"640kb ought to be enough for anybody." – Bill Gates, 1981
That quote, while Bill Gates claims is apocryphal has nonetheless become cautionary shorthand for a situation where you arbitrarily limit your design under the inevitable false assumption that no one will ever need to exceed your design specifications. I suspect that this quote is at least partially responsible for the decision to make the IPv6 address space as large as it is. Back in the day, the designers of IPv4 almost certainly could have been overheard saying, since the number was so seemingly impossibly large anyway:
"4,294,967,296 IPs ought to be enough for anybody."
Fast forward to the 21st century and it turns out that they were spectacularly wrong and this resource is now almost completely exhausted. "So much for forward thinking" their successors almost certainly thought. So when IPv6 came along, I swear they just dared people to quote them. I mean just look at what this theoretical quote would sound like!
"340,282,366,920,938,463,463,374,607,431,768,211,456 ought to be enough for anybody."
Alright, so what is my point to all of this? I recently ran into a situation at work that required that I better understand how Windows memory management works. Through that research, I ended up working with a Sysinternals tool called RamMap. This tool gives tremendous visibility into exactly how your RAM is carved up. But of course to make use of the numbers, you need to understand them. This lead me to a video on Channel9 for the series "Debug Tools". In this video, they give a lecture on how to use RamMap. If you’re at all interested in Windows troubleshooting, this is a fascinating video and I recommend it. You can can that here. This then led me to another Debug Tools video on VMmap which yet another wonderful tool from Sysinternals. This one focuses on understanding virtual memory. During the video, the presenter made an off handed comment about why VMmap reported that the total available virtual memory pool was "only" 8TB. He explained this was because the CPU designers (ie Intel and AMD) decided that even though they are building a "64 bit" CPU, that we aren’t going to actually assign all 64 bits to the pipeline to make designing the chips easier.

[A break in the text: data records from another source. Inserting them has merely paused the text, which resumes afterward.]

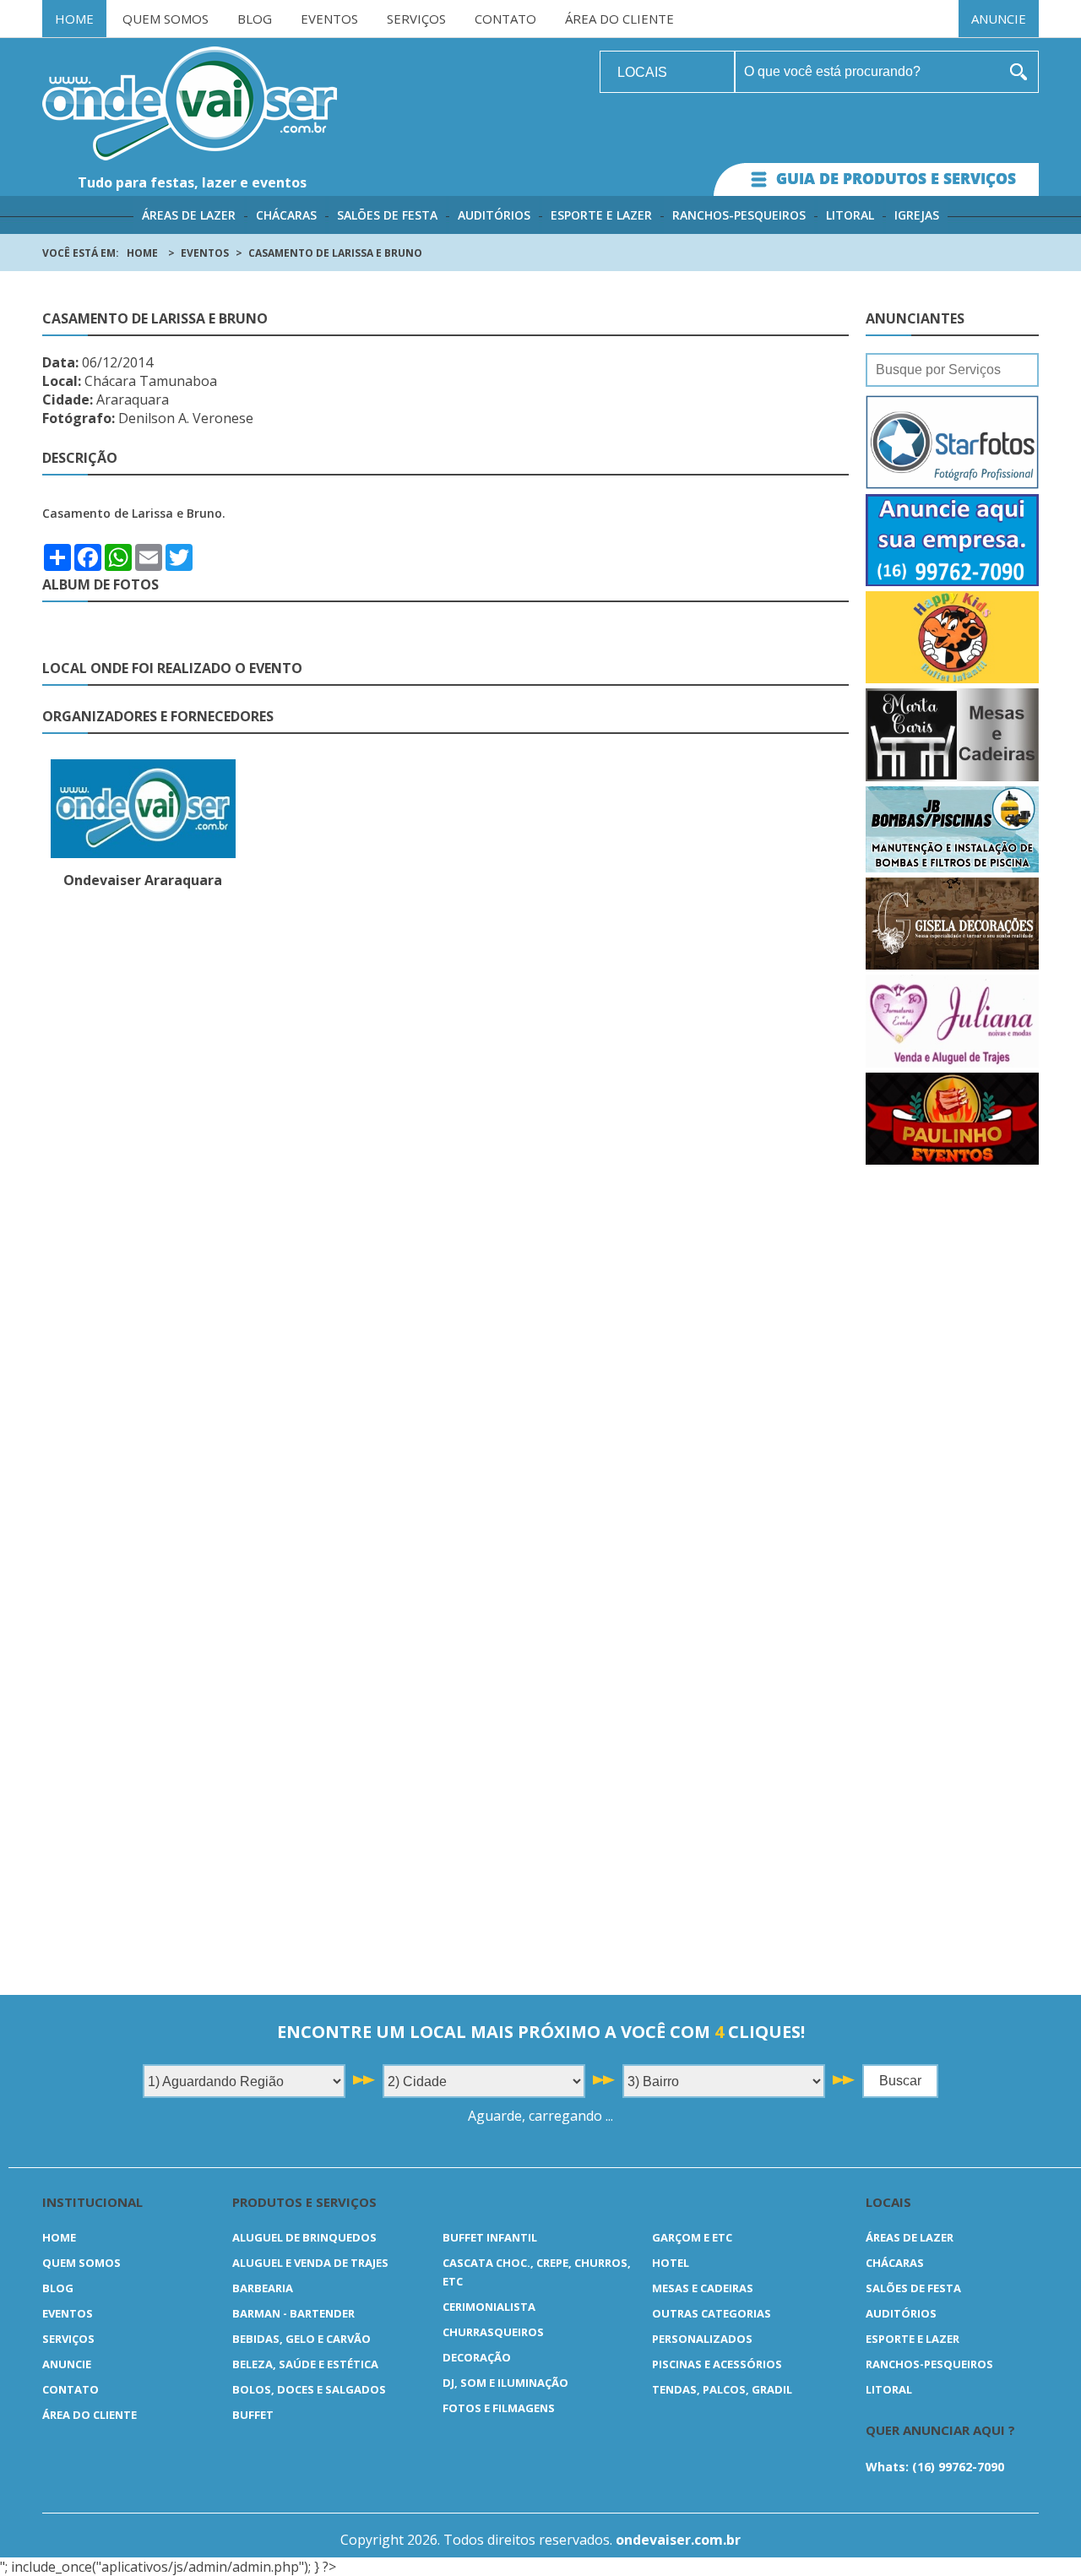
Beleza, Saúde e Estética (305, 2364)
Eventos (329, 18)
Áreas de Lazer (189, 215)
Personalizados (702, 2338)
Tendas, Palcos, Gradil (722, 2389)
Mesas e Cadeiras (702, 2288)
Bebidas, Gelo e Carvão (301, 2338)
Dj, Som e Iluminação (505, 2382)
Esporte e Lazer (601, 215)
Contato (505, 18)
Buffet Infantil (490, 2237)
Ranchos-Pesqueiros (739, 215)
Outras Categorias (711, 2313)
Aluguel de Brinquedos (304, 2237)
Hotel (670, 2262)
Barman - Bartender (293, 2313)
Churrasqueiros (493, 2332)
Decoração (477, 2357)
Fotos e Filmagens (499, 2408)
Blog (254, 18)
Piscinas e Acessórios (717, 2364)
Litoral (850, 215)
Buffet (253, 2414)
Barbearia (262, 2288)
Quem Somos (165, 18)
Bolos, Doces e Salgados (309, 2389)
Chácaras (286, 215)
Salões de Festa (387, 215)
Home (74, 18)
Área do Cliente (619, 18)
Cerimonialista (489, 2306)
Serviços (416, 18)
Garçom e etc (692, 2237)
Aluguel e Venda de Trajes (310, 2262)
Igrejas (916, 215)
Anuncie (998, 18)
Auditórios (494, 215)
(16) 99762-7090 (958, 2467)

That caught my attention so I did some additional Googling and I found what I consider a fascinating paragraph from a blog (http://www.alex-ionescu.com/?p=50) that reads:
"The era of 64-bit computing is finally upon the consumer market, and what was once a rare hardware architecture has become the latest commodity in today’s processors. 64-bit processors promise not only a larger amount of registers and internal optimizations, but, perhaps most importantly, access to a full 64-bit address space, increasing the maximum number of addressable memory from 32-bits to 64-bits, or from 4GB to 16EB (Exabytes, about 17 billion GBs). Although previous solutions such as PAE enlarged the physically addressable limit to 36-bits, they were architectural “patches” and not real solutions for increasing the memory capabilities of hungry workloads or applications.

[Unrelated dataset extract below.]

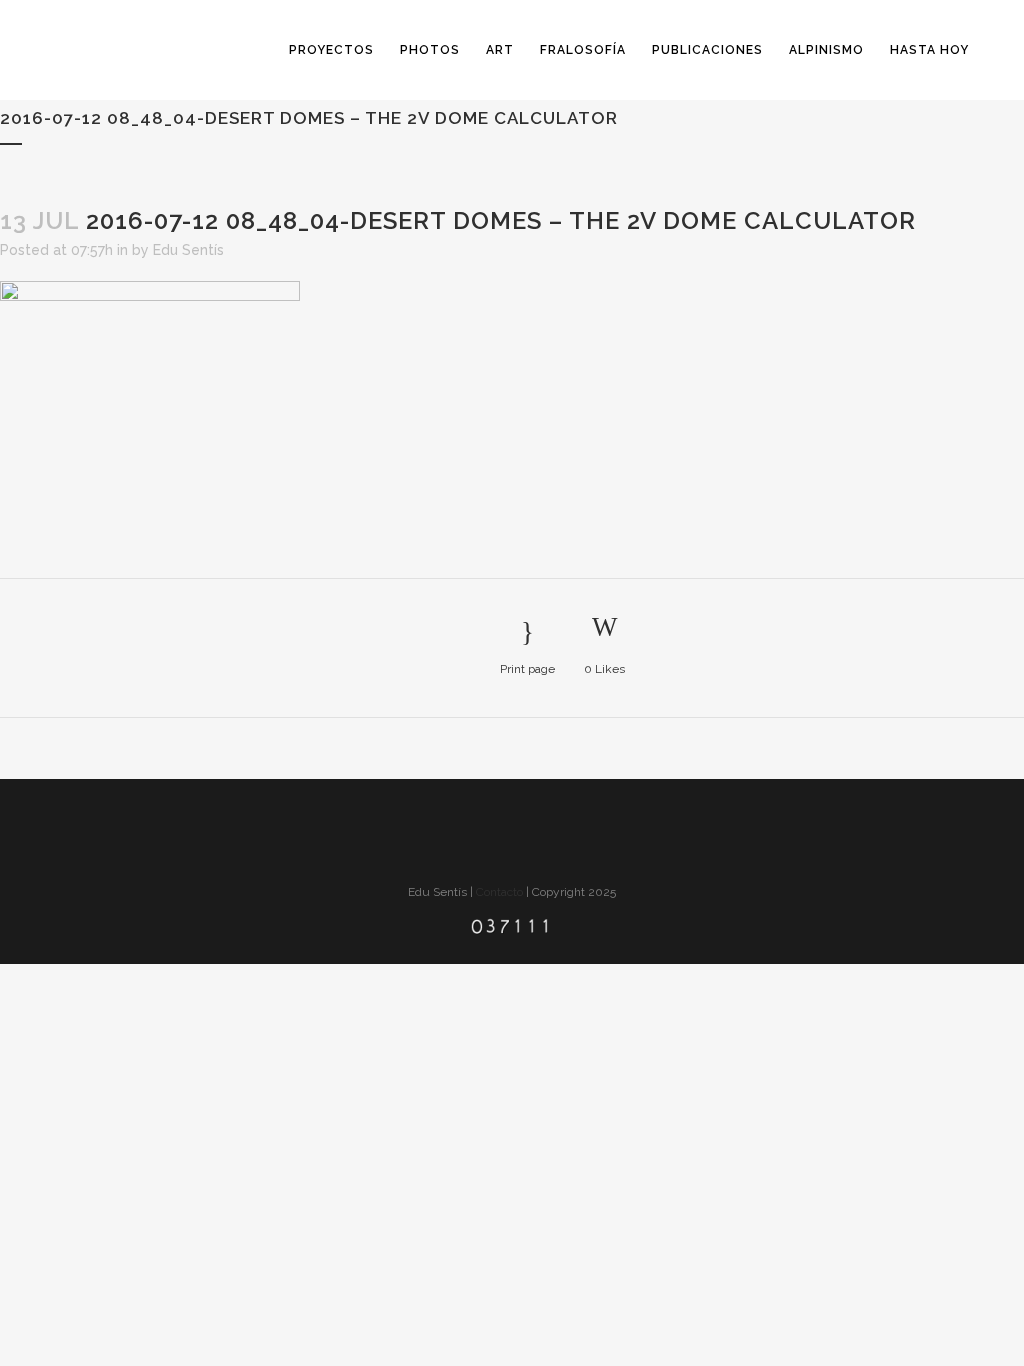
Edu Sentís (188, 250)
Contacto (499, 892)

Although 16EB is a copious amount of memory, today’s computers, as well as tomorrow’s foreseeable machines (at least in the consumer market) are not yet close to requiring support for that much memory. For these reasons, as well as to simplify current chip architecture, the AMD64 specification (which Intel used for its own implementation of x64 processors, but not Itanium) currently only supports 48 bits of virtual address space — requiring all other 16 bits to be set to the same value as the “valid” or “implemented” bits, resulting in canonical addresses: the bottom half of the address space starts at 0×0000000000000000 with only 12 of those zeroes being part of an actual address (resulting in an end at 0x00007FFFFFFFFFFF), while the top half of the address space starts at 0xFFFF800000000000, ending at 0xFFFFFFFFFFFFFFFF."

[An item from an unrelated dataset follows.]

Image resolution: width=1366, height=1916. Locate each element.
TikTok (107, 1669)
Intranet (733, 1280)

In other words, the specification for 64 bit processors, as I understand it anyway requires that they literally just carve off and render useless a giant chunk of the address range under the assumption that "meh, we have so much now, why would we ever need this?" My mind immediately jumps to the loopback address in IPv4. All the designers needed was a single IP to accomplish their goal (i.e. the infamous 127.0.0.1) but since they had literally billions of IPs that they believed no one would ever need all of, they decided "meh, screw it" and just like that threw another 16+ million addresses away that no one can ever use.
Will this be a problem in my lifetime? At the rate computers advance, quite possibly. Will we find a way around it and keep advancing the field? Without a doubt. It was just funny to imagine engineers at Intel falling into the same mental trap as all of those that came before. What is it they say? "Those that forget history are doomed to repeat it."